Flux vs InfluxQL

Flux is an alternative to InfluxQL and other SQL-like query languages for querying and analyzing data. Flux uses functional language patterns making it incredibly powerful, flexible, and able to overcome many of the limitations of InfluxQL. This article outlines many of the tasks possible with Flux but not InfluxQL and provides information about Flux and InfluxQL parity.

Possible with Flux

Joins

InfluxQL has never supported joins. They can be accomplished using TICKscript, but even TICKscript’s join capabilities are limited. Flux’s join() function allows you to join data from any bucket, any measurement, and on any columns as long as each data set includes the columns on which they are to be joined. This opens the door for really powerful and useful operations.
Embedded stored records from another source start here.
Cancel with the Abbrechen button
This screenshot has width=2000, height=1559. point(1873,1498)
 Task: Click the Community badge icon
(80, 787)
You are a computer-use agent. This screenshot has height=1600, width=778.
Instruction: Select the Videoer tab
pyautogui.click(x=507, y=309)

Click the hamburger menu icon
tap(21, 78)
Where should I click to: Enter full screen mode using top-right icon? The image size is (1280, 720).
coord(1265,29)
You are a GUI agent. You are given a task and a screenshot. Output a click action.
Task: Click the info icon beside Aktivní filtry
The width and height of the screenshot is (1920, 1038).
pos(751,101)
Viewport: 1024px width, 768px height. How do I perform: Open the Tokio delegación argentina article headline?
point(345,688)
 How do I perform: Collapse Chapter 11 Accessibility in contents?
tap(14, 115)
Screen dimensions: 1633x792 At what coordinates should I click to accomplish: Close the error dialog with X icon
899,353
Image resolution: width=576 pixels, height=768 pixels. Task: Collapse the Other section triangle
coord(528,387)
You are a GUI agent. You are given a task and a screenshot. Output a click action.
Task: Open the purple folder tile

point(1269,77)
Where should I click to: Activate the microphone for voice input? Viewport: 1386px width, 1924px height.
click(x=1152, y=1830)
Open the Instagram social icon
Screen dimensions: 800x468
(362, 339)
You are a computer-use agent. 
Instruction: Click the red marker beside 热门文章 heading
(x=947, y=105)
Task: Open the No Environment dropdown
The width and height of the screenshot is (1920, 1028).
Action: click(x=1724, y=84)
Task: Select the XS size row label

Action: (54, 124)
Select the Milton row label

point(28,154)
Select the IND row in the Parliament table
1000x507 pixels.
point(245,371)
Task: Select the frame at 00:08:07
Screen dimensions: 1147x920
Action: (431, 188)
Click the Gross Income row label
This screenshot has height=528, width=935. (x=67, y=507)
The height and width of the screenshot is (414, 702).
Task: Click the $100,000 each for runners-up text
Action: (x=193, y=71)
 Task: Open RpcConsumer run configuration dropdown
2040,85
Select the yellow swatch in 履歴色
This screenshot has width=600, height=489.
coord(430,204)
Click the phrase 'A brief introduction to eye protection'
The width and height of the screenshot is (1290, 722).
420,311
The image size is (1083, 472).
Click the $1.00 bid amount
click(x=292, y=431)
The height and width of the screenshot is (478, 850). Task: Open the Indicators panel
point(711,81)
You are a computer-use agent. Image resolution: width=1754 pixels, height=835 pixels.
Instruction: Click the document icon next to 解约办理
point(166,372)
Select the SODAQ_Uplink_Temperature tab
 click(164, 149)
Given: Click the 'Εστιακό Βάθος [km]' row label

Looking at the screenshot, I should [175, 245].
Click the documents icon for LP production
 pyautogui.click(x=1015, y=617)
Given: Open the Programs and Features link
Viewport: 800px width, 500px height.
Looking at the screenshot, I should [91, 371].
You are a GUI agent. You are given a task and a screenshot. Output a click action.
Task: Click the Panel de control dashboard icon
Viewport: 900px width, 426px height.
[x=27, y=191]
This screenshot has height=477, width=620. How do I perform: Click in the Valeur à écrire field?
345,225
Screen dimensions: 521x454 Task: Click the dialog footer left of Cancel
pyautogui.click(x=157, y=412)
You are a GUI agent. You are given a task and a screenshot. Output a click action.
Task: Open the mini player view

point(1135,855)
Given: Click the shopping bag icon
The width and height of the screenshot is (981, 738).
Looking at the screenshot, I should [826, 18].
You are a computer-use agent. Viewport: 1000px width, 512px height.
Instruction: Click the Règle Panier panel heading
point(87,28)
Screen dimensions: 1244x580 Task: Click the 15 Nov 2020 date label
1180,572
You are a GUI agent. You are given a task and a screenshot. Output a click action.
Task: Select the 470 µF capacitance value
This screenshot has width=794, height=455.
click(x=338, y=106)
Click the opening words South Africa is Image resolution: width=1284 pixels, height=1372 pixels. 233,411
  1. dataStream1 = from(bucket: "bucket1")
  2. |> range(start: -1h)
  3. |> filter(fn: (r) =>
  4. r._measurement == "network" and
  5. r._field == "bytes-transferred"
  6. )
  7. dataStream2 = from(bucket: "bucket1")
  8. |> range(start: -1h)
  9. |> filter(fn: (r) =>
  10. r._measurement == "httpd" and
  11. r._field == "requests-per-sec"
  12. )
  13. join(
  14. tables: {d1:dataStream1, d2:dataStream2},
  15. on: ["_time", "_stop", "_start", "host"]
  16. )

For an in-depth walkthrough of using the join() function, see How to join data with Flux.


Math across measurements

Being able to perform cross-measurement joins also allows you to run calculations using data from separate measurements – a highly requested feature from the InfluxData community. The example below takes two data streams from separate measurements, mem and processes, joins them, then calculates the average amount of memory used per running process:

  1. // Memory used (in bytes)
  2. memUsed = from(bucket: "telegraf/autogen")
  3. |> range(start: -1h)
  4. |> filter(fn: (r) =>
  5. r._measurement == "mem" and
  6. r._field == "used"
  7. )
  8. // Total processes running
  9. procTotal = from(bucket: "telegraf/autogen")
  10. |> range(start: -1h)
  11. |> filter(fn: (r) =>
  12. r._measurement == "processes" and
  13. r._field == "total"
  14. )
  15. // Join memory used with total processes and calculate
  16. // the average memory (in MB) used for running processes.
  17. join(
  18. tables: {mem:memUsed, proc:procTotal},
  19. on: ["_time", "_stop", "_start", "host"]
  20. )
  21. |> map(fn: (r) => ({
  22. _time: r._time,
  23. _value: (r._value_mem / r._value_proc) / 1000000
  24. })
  25. )

Sort by tags

InfluxQL’s sorting capabilities are very limited, allowing you only to control the sort order of time using the ORDER BY time clause. Flux’s sort() function sorts records based on list of columns. Depending on the column type, records are sorted lexicographically, numerically, or chronologically.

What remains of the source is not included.